Technological innovations that generate a lot of hype typically have to face harsh reality at some point when practitioners begin deployment. For AI, especially generative AI, that reality is starting to sink in.
"Training (a large language model) is extremely costly," said Constantine Goltsev, partner at AI/ML solutions agency theMind, during a recent panel at Data Center World 2023 in Austin, Texas.
With ChatGPT's 175 billion parameters, he said, it meant OpenAI had to do 175 billion calculations of the input to produce results, using up gigawatts of power overall. With GPT-4, OpenAI used 12,000 to 15,000 Nvidia A100 chips — each costing $10,000 — on Azure and ran compute for months.
The good news is companies do not have to use gigantic language models because much smaller, open source ones can deliver results that are just as good as ChatGPT or even surpass it.
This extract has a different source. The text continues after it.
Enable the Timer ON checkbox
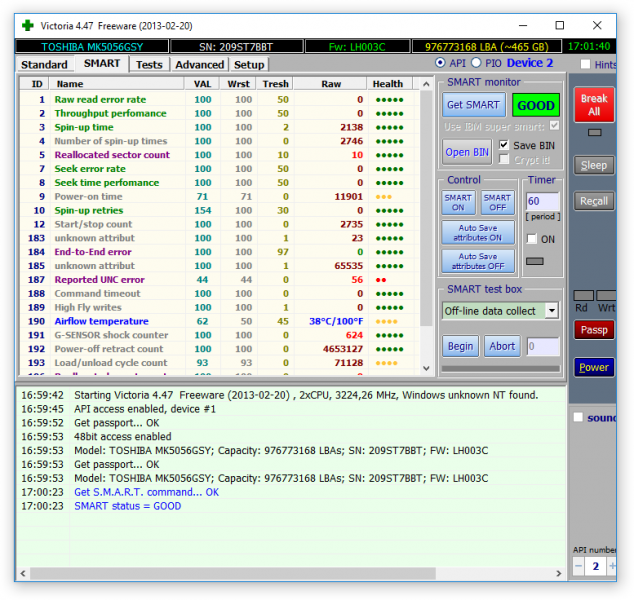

"You don't necessarily need the large language model on the industrial scale, like ChatGPT or GPT-4, to do a lot of useful stuff," Goltsev said. "You can take smaller academic models or open source models on the order of 6 billion parameters, 3 billion parameters, and then you can fine-tune them using exactly the same methods that are used to create ChatGPT. And the results are very decent."
For example, if a large law firm wants to build a semantic search engine that can go through a mound of legal case files comprising terabytes of data, it can go to AWS and get a few of its large instances, about eight A100 cards and a lot of memory and storage. The cost would be about $30 to $40 an hour.
Then, fine-tuning a mid-size GPT model with 64 billion parameters for a couple of weeks should cost the law firm about $30,000 to $50,000. "That will produce a pretty decent result for you to work with," Goltsev said. …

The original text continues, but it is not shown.